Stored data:
------------------------------------------------------------
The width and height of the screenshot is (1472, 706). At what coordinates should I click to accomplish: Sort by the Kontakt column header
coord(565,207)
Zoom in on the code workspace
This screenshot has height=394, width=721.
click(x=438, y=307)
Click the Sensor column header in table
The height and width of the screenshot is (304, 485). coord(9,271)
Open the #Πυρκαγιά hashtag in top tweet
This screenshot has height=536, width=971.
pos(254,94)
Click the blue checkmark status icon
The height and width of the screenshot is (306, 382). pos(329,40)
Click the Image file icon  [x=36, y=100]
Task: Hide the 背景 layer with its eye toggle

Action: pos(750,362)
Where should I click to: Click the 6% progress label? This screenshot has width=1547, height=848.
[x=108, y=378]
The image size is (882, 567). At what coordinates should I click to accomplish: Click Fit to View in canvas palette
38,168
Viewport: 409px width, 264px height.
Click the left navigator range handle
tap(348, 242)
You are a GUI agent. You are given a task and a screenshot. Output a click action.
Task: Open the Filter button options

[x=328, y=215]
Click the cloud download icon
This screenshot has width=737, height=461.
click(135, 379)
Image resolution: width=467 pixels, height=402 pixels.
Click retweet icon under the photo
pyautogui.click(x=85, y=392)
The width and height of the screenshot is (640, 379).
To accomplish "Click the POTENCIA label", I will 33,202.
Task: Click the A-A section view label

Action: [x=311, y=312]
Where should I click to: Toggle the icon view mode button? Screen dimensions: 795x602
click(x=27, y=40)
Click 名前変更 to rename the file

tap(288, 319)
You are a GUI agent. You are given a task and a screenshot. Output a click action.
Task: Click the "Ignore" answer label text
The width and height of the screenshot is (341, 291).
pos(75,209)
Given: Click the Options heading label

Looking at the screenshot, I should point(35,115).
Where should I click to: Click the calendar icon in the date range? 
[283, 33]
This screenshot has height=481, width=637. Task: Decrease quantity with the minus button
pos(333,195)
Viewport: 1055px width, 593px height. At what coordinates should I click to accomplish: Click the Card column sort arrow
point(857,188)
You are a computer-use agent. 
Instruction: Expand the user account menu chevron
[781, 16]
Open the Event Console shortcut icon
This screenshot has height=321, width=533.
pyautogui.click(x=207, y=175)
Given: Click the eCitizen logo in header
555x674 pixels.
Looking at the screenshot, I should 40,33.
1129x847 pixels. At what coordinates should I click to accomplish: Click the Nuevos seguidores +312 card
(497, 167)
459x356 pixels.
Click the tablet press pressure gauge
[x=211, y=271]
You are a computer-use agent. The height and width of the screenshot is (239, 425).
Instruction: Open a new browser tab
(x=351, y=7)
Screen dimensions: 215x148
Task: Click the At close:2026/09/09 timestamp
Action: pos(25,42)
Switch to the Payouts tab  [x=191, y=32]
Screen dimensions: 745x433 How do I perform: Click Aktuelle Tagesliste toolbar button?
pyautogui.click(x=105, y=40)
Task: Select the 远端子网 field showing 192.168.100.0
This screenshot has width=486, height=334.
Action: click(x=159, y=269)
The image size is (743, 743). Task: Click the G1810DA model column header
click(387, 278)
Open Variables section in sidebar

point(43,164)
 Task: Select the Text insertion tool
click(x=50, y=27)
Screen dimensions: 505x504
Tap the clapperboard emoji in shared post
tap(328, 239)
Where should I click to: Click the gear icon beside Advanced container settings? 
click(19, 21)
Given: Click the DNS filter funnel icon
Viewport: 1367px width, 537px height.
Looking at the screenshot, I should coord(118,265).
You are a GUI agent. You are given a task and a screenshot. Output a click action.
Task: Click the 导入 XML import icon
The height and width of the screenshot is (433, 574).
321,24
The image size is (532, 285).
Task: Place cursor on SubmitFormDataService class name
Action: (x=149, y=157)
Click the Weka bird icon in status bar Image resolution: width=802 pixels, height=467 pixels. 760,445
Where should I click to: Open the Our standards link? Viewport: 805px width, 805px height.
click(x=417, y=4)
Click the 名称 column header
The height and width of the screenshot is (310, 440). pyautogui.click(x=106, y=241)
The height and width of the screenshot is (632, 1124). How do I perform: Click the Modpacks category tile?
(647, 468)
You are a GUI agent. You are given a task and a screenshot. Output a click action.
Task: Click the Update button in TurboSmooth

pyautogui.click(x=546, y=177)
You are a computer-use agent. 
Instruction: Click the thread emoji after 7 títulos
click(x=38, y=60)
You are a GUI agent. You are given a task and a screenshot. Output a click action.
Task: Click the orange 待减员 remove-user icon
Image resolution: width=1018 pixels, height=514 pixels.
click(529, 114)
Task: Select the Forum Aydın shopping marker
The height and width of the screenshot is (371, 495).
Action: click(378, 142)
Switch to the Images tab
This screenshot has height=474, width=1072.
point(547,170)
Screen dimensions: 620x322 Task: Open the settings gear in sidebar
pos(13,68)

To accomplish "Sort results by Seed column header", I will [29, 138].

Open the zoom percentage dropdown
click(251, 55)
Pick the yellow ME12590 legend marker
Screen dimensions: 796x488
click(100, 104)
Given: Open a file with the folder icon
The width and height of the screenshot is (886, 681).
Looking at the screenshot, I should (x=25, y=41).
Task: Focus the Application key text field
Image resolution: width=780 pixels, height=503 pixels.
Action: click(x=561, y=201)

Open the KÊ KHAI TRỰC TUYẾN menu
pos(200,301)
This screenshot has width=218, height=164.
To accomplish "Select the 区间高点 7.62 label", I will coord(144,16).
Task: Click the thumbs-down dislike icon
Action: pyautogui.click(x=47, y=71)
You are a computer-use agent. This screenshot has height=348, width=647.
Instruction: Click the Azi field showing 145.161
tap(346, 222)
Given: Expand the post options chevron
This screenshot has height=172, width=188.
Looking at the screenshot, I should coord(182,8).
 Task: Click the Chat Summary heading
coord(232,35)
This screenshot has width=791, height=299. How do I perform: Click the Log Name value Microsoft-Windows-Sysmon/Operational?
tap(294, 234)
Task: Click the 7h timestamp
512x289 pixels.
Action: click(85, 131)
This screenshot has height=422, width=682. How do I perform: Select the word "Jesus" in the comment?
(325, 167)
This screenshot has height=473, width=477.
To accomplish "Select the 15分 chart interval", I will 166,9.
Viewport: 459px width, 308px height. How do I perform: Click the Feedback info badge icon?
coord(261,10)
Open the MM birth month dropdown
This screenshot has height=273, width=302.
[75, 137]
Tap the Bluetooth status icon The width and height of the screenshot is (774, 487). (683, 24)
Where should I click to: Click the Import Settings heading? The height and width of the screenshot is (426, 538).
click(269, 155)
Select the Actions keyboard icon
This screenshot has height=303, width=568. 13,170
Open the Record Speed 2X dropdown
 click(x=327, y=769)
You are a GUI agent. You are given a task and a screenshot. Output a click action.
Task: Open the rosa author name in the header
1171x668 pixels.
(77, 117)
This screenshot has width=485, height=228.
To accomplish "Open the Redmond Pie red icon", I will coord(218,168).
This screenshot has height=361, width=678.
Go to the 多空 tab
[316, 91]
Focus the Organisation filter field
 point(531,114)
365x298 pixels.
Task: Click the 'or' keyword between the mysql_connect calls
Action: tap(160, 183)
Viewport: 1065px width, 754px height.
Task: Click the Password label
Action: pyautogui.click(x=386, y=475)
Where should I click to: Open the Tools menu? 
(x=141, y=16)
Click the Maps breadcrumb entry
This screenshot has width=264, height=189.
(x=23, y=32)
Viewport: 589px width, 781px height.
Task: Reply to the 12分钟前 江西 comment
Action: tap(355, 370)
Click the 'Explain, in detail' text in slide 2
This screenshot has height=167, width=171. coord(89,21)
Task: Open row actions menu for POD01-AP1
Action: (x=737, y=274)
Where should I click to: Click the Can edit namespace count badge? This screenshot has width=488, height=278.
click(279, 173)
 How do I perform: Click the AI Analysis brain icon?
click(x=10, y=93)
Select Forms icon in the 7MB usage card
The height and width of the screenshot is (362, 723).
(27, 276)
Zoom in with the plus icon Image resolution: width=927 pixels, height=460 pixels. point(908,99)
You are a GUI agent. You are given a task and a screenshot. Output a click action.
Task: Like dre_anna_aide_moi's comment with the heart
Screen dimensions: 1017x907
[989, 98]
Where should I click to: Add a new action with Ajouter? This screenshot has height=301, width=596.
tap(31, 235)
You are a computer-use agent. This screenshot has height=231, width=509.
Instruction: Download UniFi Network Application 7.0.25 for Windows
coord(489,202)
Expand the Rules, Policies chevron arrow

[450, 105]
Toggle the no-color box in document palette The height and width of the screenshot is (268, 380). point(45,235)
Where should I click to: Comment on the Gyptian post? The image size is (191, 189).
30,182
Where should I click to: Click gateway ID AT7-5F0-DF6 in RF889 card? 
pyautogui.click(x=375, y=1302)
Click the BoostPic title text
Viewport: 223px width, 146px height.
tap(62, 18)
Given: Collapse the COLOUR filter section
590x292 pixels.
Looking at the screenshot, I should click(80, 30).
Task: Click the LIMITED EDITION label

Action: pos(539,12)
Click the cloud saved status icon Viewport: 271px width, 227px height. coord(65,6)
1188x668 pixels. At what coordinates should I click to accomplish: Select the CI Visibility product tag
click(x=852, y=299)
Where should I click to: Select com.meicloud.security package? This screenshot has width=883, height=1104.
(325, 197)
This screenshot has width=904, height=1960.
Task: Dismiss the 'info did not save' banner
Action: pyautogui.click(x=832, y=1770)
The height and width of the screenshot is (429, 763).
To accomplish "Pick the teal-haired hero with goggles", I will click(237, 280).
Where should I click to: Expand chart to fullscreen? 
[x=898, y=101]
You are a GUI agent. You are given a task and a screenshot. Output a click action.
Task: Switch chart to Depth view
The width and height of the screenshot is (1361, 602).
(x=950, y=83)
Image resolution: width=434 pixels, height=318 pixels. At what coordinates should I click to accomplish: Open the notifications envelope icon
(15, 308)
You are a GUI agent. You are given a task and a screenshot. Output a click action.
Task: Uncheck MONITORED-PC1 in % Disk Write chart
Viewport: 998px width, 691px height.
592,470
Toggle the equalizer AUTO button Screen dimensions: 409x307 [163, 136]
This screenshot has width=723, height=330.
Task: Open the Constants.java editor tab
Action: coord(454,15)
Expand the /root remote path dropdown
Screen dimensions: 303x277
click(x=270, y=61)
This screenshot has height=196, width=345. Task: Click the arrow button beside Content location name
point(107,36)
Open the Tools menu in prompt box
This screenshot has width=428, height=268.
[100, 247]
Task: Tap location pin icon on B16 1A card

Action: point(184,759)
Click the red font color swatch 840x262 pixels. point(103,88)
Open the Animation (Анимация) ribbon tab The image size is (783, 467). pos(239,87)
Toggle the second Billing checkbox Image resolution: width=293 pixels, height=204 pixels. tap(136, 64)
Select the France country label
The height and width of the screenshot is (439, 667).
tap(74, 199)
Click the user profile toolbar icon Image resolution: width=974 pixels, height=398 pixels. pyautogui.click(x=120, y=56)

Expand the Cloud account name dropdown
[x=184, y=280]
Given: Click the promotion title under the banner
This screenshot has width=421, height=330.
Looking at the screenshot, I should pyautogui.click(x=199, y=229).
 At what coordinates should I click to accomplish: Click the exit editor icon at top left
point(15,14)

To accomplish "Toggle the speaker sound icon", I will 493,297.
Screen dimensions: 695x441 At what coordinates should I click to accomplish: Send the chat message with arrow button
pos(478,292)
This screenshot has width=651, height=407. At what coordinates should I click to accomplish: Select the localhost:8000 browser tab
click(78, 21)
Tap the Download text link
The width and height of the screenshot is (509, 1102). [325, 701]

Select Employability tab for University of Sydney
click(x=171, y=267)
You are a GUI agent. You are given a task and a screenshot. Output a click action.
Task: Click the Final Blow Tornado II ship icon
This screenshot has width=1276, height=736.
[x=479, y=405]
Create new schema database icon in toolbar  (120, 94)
------------------------------------------------------------
Exercise directions: Give the number of lines in the entries that contain the word "title", with no other text.

Response to the exercise: 2